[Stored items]
========================================================================

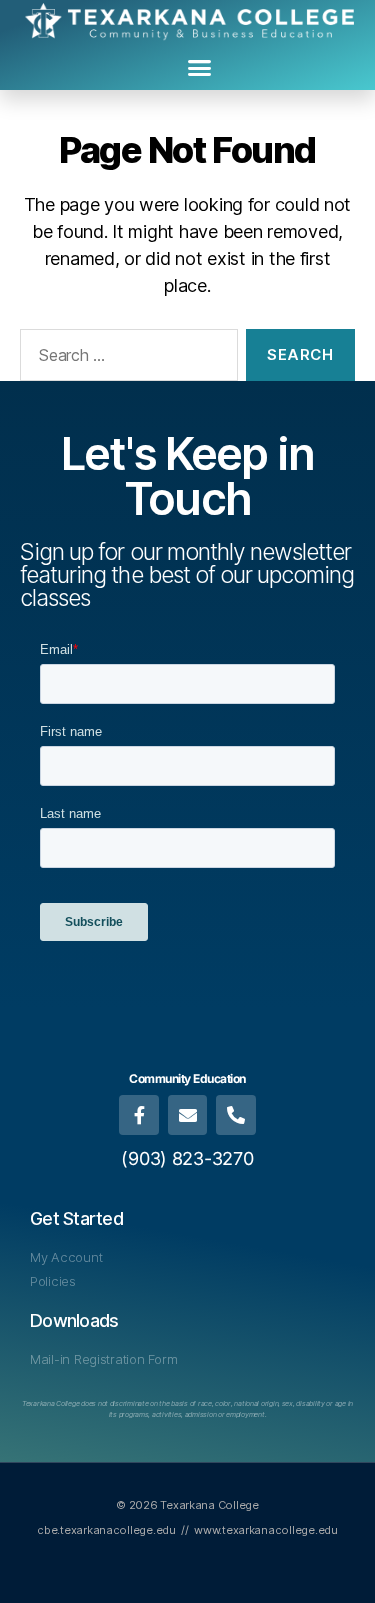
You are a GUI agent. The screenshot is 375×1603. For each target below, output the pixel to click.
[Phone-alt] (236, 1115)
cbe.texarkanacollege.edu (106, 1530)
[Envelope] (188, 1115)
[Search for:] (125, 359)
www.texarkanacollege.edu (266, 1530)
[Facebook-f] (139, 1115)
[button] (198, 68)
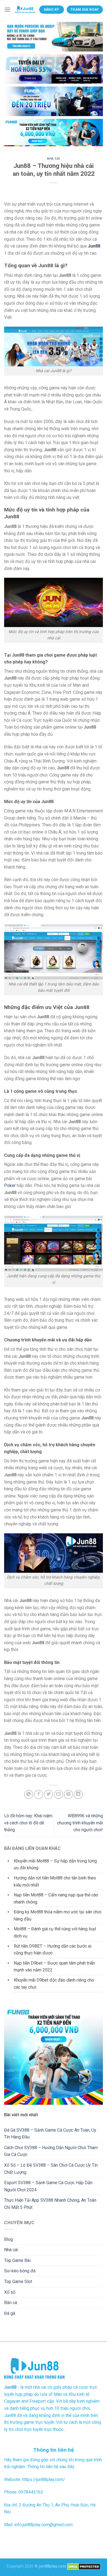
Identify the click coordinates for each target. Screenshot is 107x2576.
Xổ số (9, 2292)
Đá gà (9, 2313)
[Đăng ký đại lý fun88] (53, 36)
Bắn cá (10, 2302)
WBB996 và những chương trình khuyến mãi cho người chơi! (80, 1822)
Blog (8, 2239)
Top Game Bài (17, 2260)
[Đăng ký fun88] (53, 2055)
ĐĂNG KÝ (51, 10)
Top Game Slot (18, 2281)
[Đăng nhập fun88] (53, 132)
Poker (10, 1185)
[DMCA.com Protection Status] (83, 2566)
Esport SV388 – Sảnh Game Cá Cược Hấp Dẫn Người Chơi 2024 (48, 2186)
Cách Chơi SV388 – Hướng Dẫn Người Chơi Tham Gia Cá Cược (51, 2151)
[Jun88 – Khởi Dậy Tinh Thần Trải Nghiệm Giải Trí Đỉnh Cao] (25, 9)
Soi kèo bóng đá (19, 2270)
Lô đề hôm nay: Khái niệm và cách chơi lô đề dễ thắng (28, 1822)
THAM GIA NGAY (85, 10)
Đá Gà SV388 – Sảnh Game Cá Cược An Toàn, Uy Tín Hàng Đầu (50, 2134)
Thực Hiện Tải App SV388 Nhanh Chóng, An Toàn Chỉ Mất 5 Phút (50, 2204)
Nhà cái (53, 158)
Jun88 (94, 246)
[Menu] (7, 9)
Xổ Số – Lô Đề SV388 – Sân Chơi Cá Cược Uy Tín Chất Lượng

========================================================================

_Work to be completed_: From the first line to the last, write out the data above exactly. Omit the pictures.

_Output for this exercise_:
You are a GUI agent. The screenshot is 375×1603. For each target below, output the pixel to click.
[Phone-alt] (236, 1115)
cbe.texarkanacollege.edu (106, 1530)
[Envelope] (188, 1115)
[Search for:] (125, 359)
www.texarkanacollege.edu (266, 1530)
[Facebook-f] (139, 1115)
[button] (198, 68)
Identify the click coordinates for each target. Screenshot is 107x2576.
Xổ số (9, 2292)
Đá gà (9, 2313)
[Đăng ký đại lý fun88] (53, 36)
Bắn cá (10, 2302)
WBB996 và những chương trình khuyến mãi cho người chơi! (80, 1822)
Blog (8, 2239)
Top Game Bài (17, 2260)
[Đăng ký fun88] (53, 2055)
ĐĂNG KÝ (51, 10)
Top Game Slot (18, 2281)
[Đăng nhập fun88] (53, 132)
Poker (10, 1185)
[DMCA.com Protection Status] (83, 2566)
Esport SV388 – Sảnh Game Cá Cược Hấp Dẫn Người Chơi 2024 (48, 2186)
Cách Chơi SV388 – Hướng Dẫn Người Chơi Tham Gia Cá Cược (51, 2151)
[Jun88 – Khởi Dậy Tinh Thần Trải Nghiệm Giải Trí Đỉnh Cao] (25, 9)
Soi kèo bóng đá (19, 2270)
Lô đề hôm nay: Khái niệm và cách chơi lô đề dễ thắng (28, 1822)
THAM GIA NGAY (85, 10)
Đá Gà SV388 – Sảnh Game Cá Cược An Toàn, Uy Tín Hàng Đầu (50, 2134)
Thực Hiện Tải App SV388 Nhanh Chóng, An Toàn Chỉ Mất 5 Phút (50, 2204)
Nhà cái (53, 158)
Jun88 (94, 246)
[Menu] (7, 9)
Xổ Số – Lô Đề SV388 – Sân Chơi Cá Cược Uy Tín Chất Lượng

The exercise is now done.